Il governo ha già annunciato un percorso per disciplinare il lavoro da remoto che tornerà ad essere regolato dagli accordi individuali, avendo superato la fase di emergenza, e ha stabilito che da metà ottobre i dipendenti pubblici torneranno alla modalità normale di lavoro riducendo ad un 15% la modalità smart. Il 60% delle aziende private continuerà invece con una modalità ibrida: mix tra lavoro da casa e in ufficio.

Il remote working ha aperto alla possibilità di lavorare “da casa” anche per aziende dislocate in altri Paesi, ha permesso a moltissimi lavoratori di lavorare dai loro paesi di origine e sopratutto ha permesso una flessibilità nell’organizzazione dei tempi di vita e lavoro. Ci sono state anche aziende che hanno deciso di cambiare sede, anche all’estero.

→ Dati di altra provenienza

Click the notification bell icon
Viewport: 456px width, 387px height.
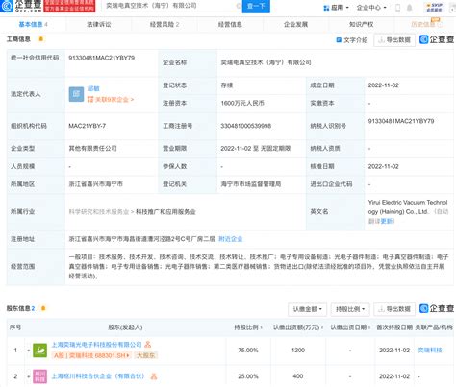point(409,8)
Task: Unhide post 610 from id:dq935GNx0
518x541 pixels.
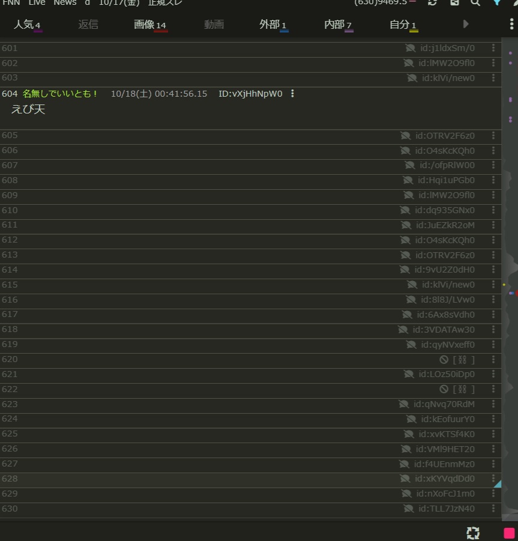Action: coord(405,210)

Un esempio è Noonic, un’azienda di consulenza strategica digitale specializzata in digital marketing e sviluppo software. “Ogni anno chiediamo ai nostri colleghi tramite sondaggio da dove vorrebbero lavorare e sulla base dei risultati procediamo – ha dichiarato.Andrea Zonta, cfo dell’azienda – Quest’anno ha vinto Barcellona e così abbiamo deciso di prendere un coworking. Alcuni dei nostri dipendenti hanno scelto di trasferirsi ma abbiamo sempre un ufficio base in Italia. Questa flessibilità fa contente le persone, permette loro di lavorare al meglio e fare networking anche con nuovi colleghi all’estero e prendere ispirazioni per il business“.

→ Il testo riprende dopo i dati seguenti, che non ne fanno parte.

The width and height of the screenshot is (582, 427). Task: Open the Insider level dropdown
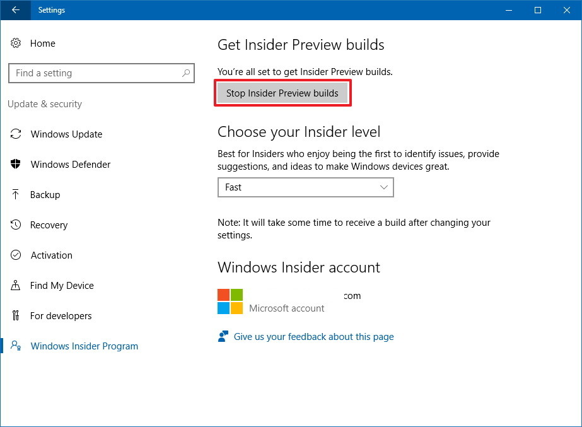coord(305,187)
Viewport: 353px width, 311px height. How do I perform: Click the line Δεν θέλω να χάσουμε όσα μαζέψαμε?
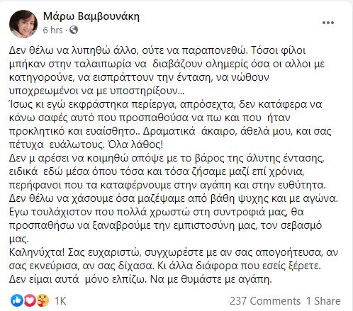click(x=174, y=198)
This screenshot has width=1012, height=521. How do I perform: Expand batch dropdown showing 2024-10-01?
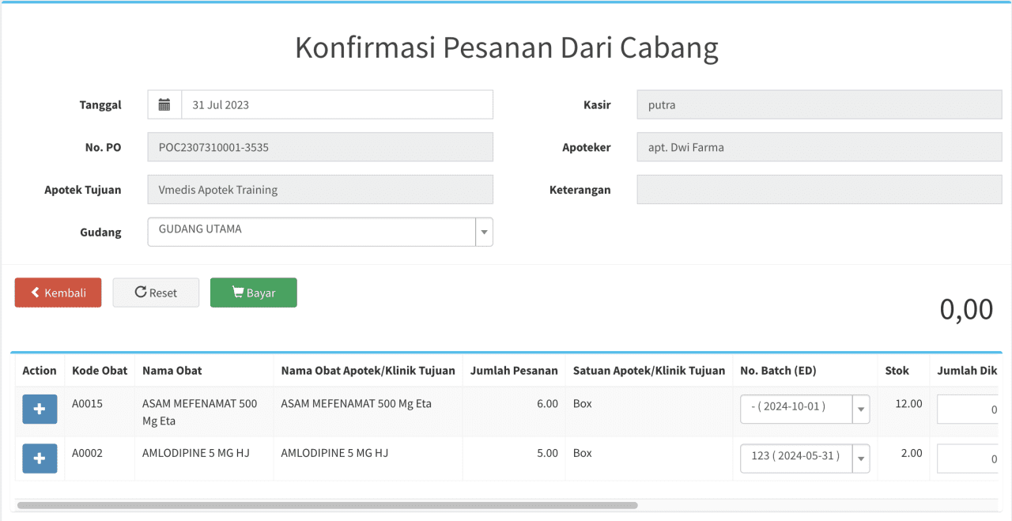[x=860, y=410]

McKinsey ha condotto un studio globale che ha chiamato “Great attriction or attraction“? Ha stimato che più di 15 milioni di lavoratori statunitensi hanno lasciato volontariamente il lavoro (circa il 10% della forza lavoro) da aprile 2021, un ritmo record che sconvolge le aziende americane. Se gli ultimi 18 mesi ci hanno insegnato qualcosa, è che i lavoratori oggi apprezzano più di tutto l’aspetto umano in ogni lavoro, vogliono un senso di scopo rinnovato (il cosiddetto purpose) e rivisto nel loro lavoro e la flessibilità di poter lavorare anche in luoghi diversi dall’ufficio. Vogliono connessioni sociali e interpersonali con i loro colleghi e manager. Vogliono provare un senso di identità condivisa. Le aziende si stanno interrogando sul perché di questo fenomeno ma la gestione è molto più complessa di un piano di retention, qui si tratta di lavorare sull’empatia, molto più difficile.

devLe aziende italiane che intenzioni hanno?

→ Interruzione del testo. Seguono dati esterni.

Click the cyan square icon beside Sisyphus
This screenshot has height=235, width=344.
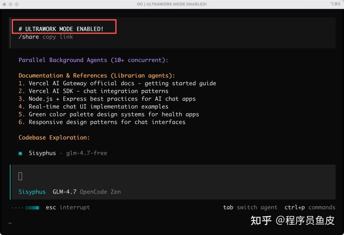click(20, 153)
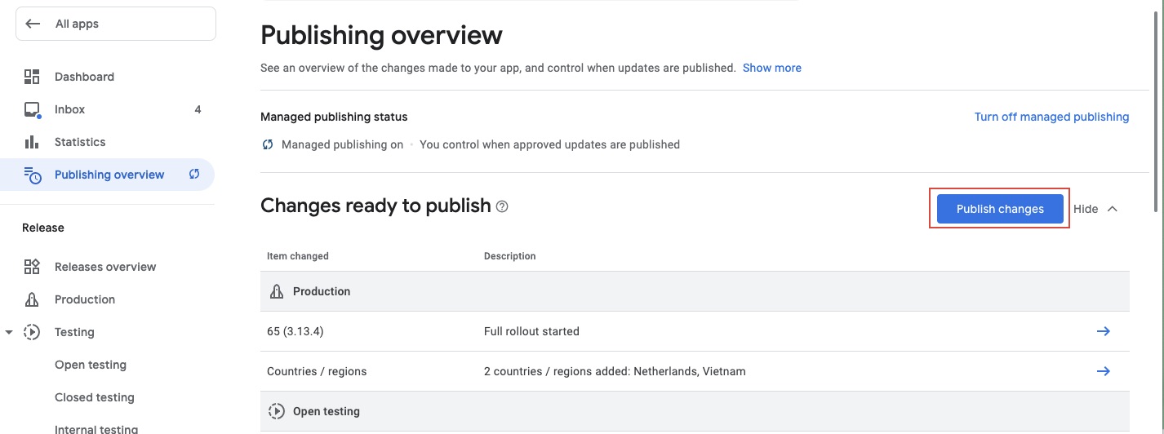This screenshot has height=434, width=1164.
Task: Open the Closed testing menu item
Action: click(x=94, y=397)
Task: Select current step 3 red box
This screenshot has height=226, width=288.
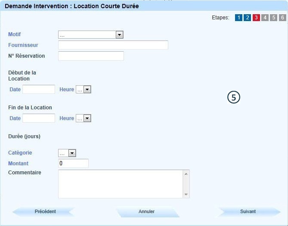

Gi Group ha sondato il sentiment e la predisposizione dei professionisti italiani proprio per le opportunità lavorative da remoto con aziende da e per l’estero. Dall’indagine su un campione di circa 1500 professionisti è emerso che:

  • Il 93% degli intervistati darebbe una chance a un’esperienza lavorativa da remoto per un’azienda all’estero
  • Tra chi punta all’esperienza opposta, lavorare per l’Italia da un altro paese, il 42% si trasferirebbe in Spagna, a seguire in Regno Unito (31%) e Francia (11%).
  • Per il 71% degli intervistati la qualità di vita rappresenta il principale fattore da valutare nella scelta del paese estero da cui lavorare per aziende con sede in Italia.

Non è solo la YOLO Generation che preferisce lavori da remoto o scappare all’estero ma questo fenomeno sta coinvolgendo anche le altre generazioni di lavoratori che stanno mettendo al centro la qualità della vita piuttosto che il lavoro. A costo di mollare tutto e cambiare vita.

E tu sei pront*?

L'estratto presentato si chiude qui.